**WHAT THE TASK ASKS**:
Give back every record exactly, images excluded.

**DATA UNDER STUDY**:
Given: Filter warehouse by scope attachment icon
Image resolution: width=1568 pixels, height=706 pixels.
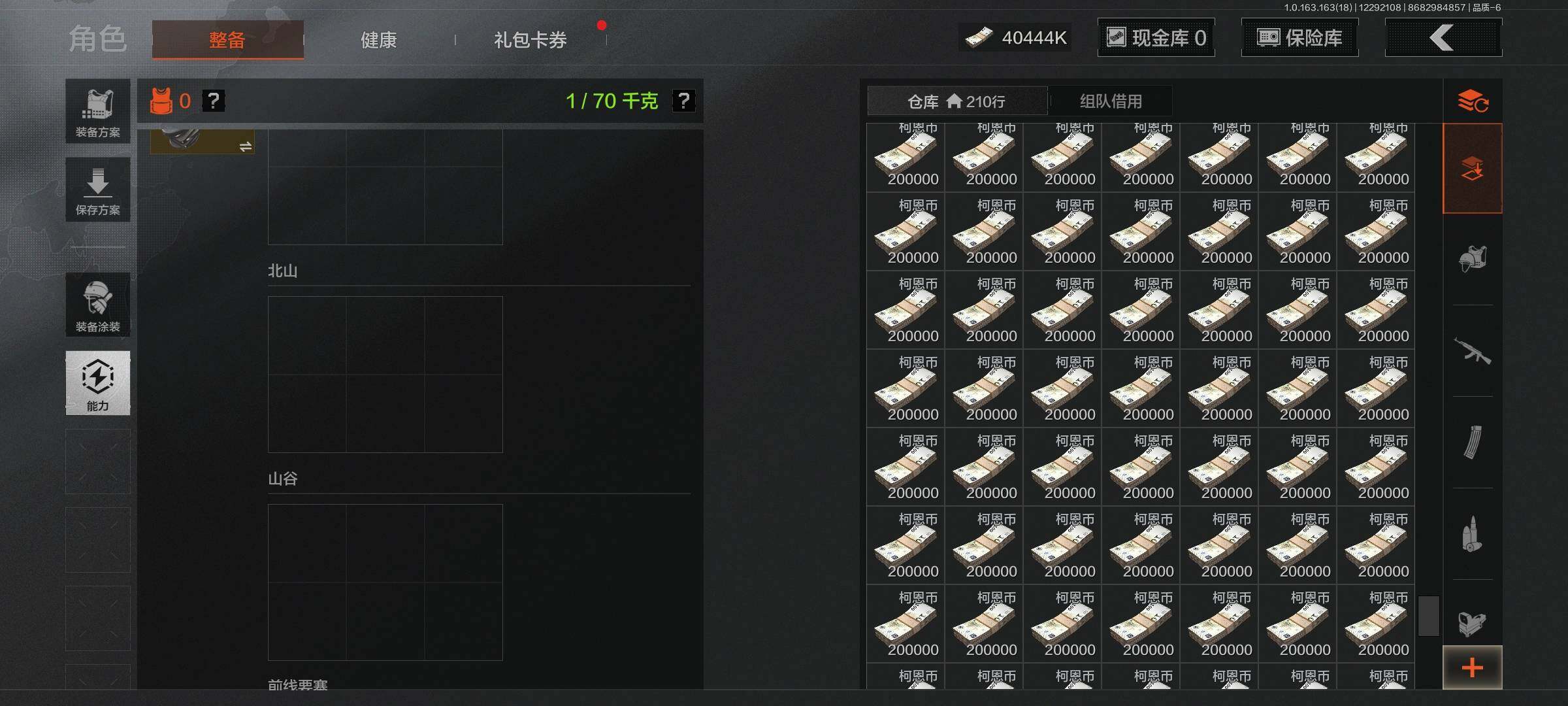Looking at the screenshot, I should tap(1473, 624).
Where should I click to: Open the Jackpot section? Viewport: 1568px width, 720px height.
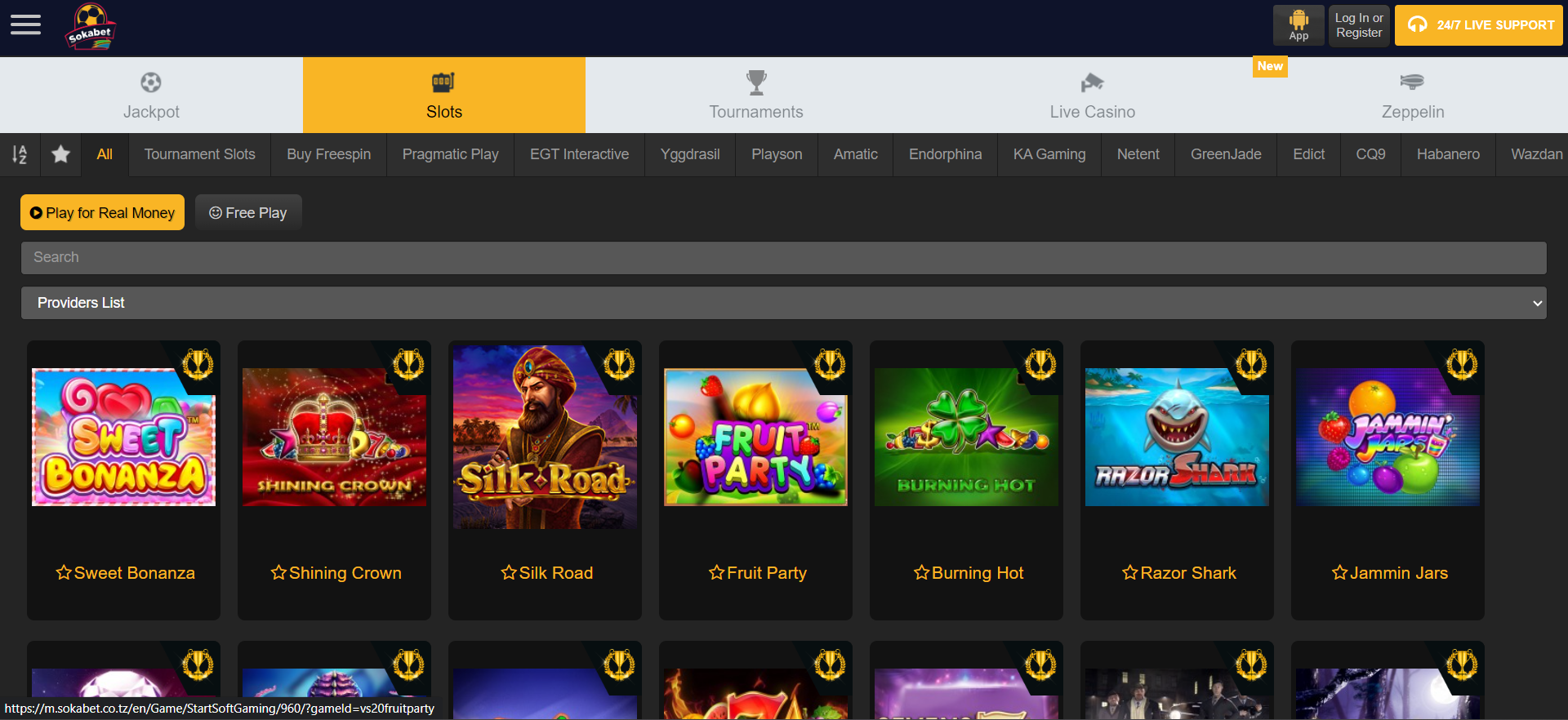(x=151, y=95)
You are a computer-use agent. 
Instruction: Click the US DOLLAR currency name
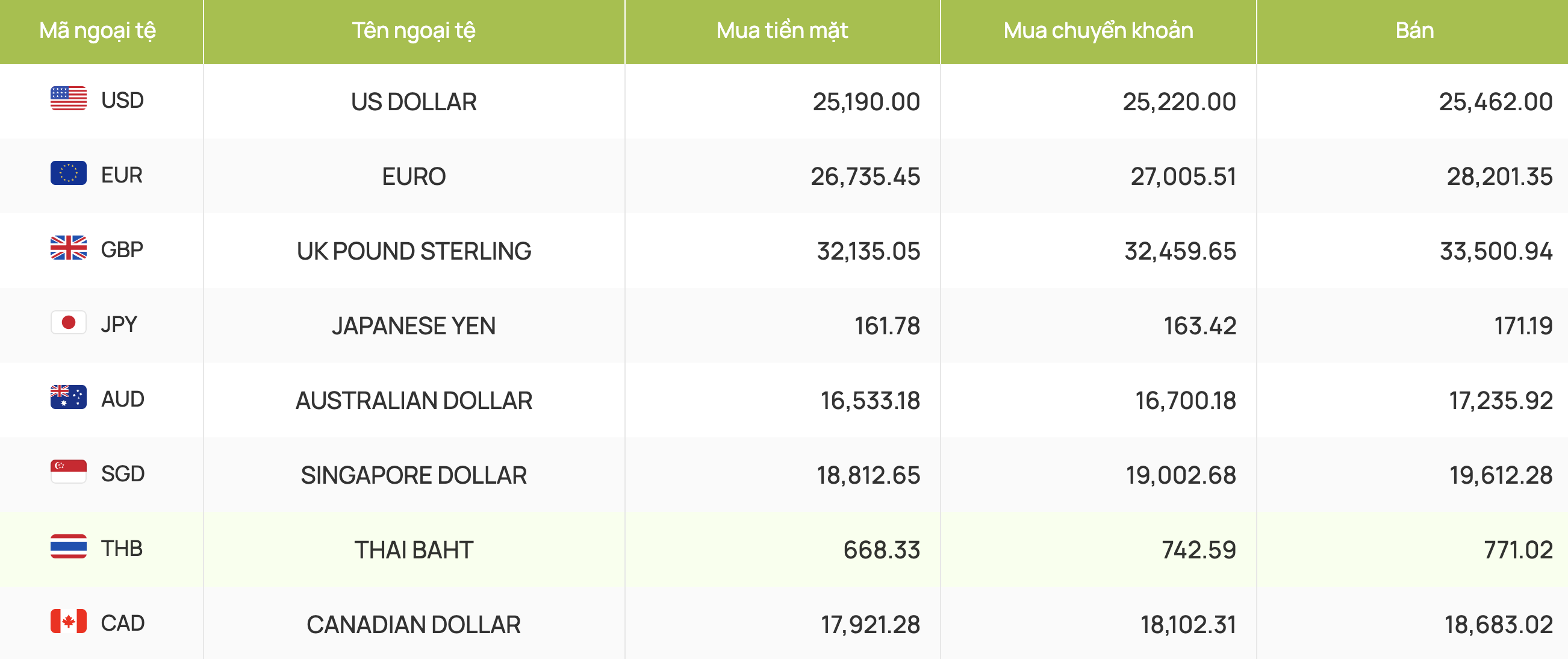(x=414, y=102)
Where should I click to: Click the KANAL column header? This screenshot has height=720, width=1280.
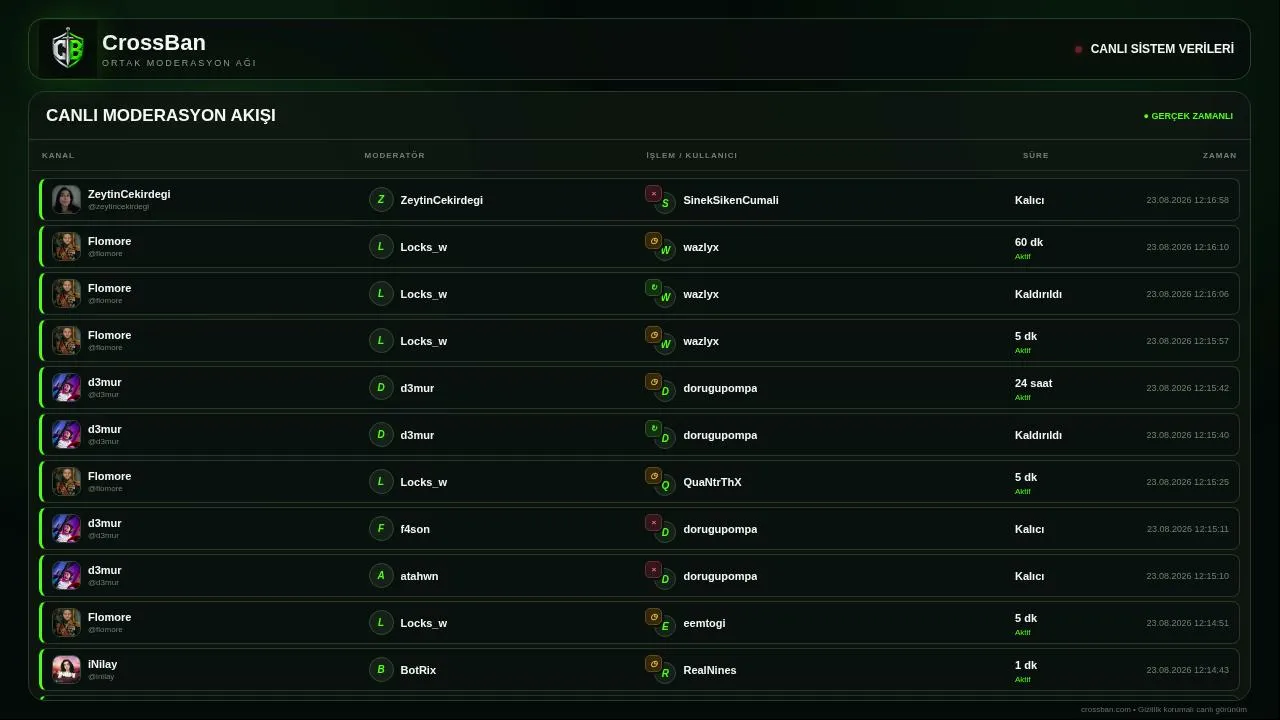coord(58,155)
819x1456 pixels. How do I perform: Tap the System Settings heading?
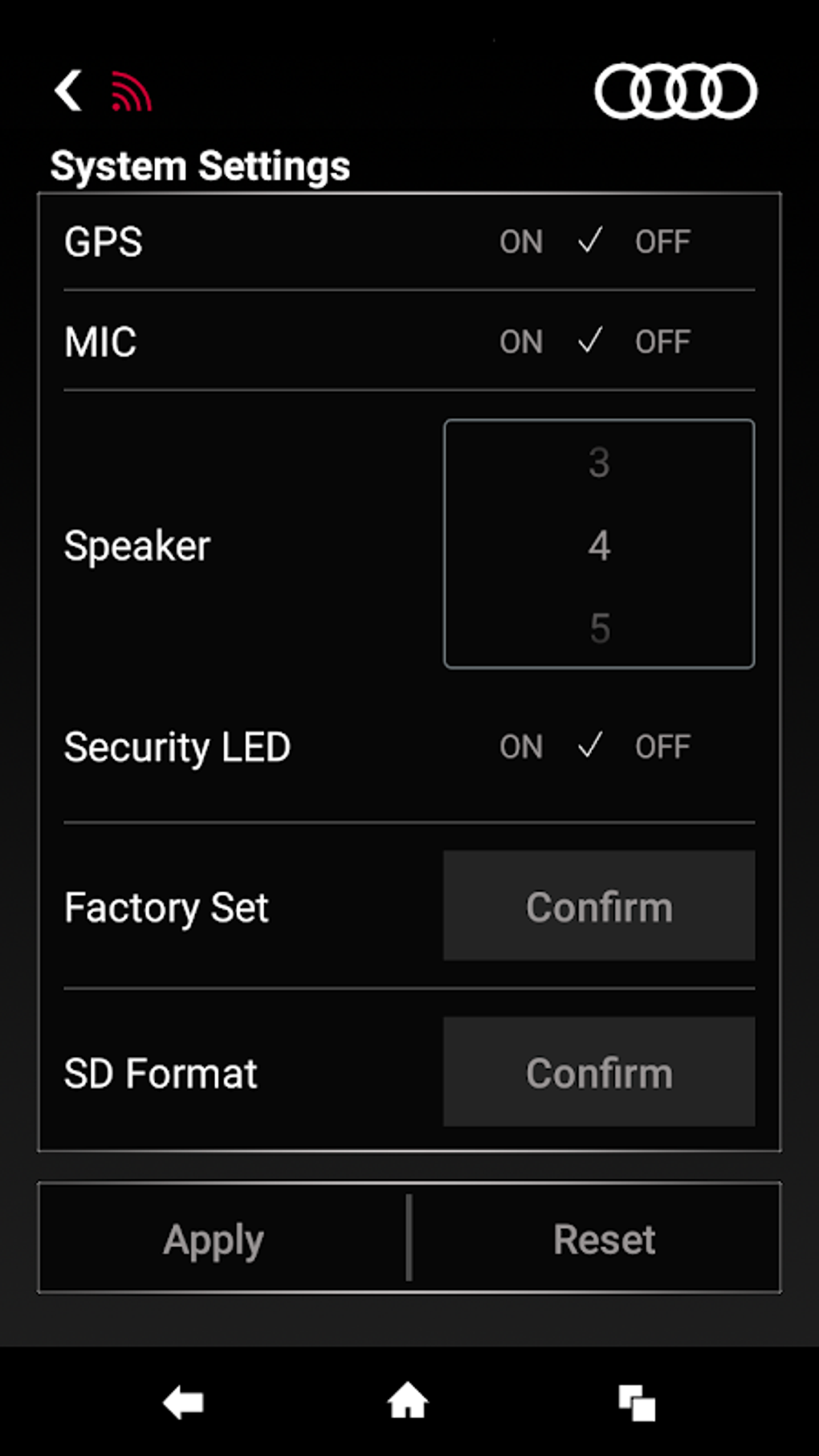coord(200,166)
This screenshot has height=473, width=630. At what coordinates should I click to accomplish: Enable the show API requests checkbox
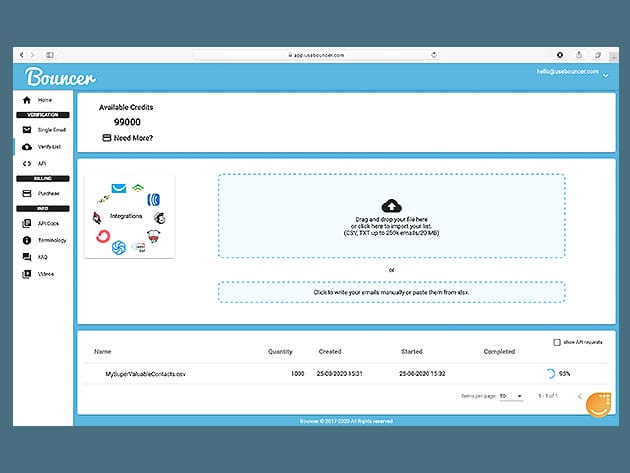click(x=557, y=342)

**ANSWER TO THE EXERCISE**:
Given: Filter warehouse by scope attachment icon
Image resolution: width=1568 pixels, height=706 pixels.
Looking at the screenshot, I should tap(1473, 624).
Where should I click to: Open the Jackpot section? Viewport: 1568px width, 720px height.
(x=151, y=95)
You are a computer-use agent. 
Instruction: Click the US DOLLAR currency name
(x=414, y=102)
Where should I click to: Click the KANAL column header? This screenshot has height=720, width=1280.
coord(58,155)
819x1456 pixels. How do I perform: Tap the System Settings heading?
coord(200,166)
This screenshot has height=473, width=630. At what coordinates should I click to accomplish: Enable the show API requests checkbox
click(x=557, y=342)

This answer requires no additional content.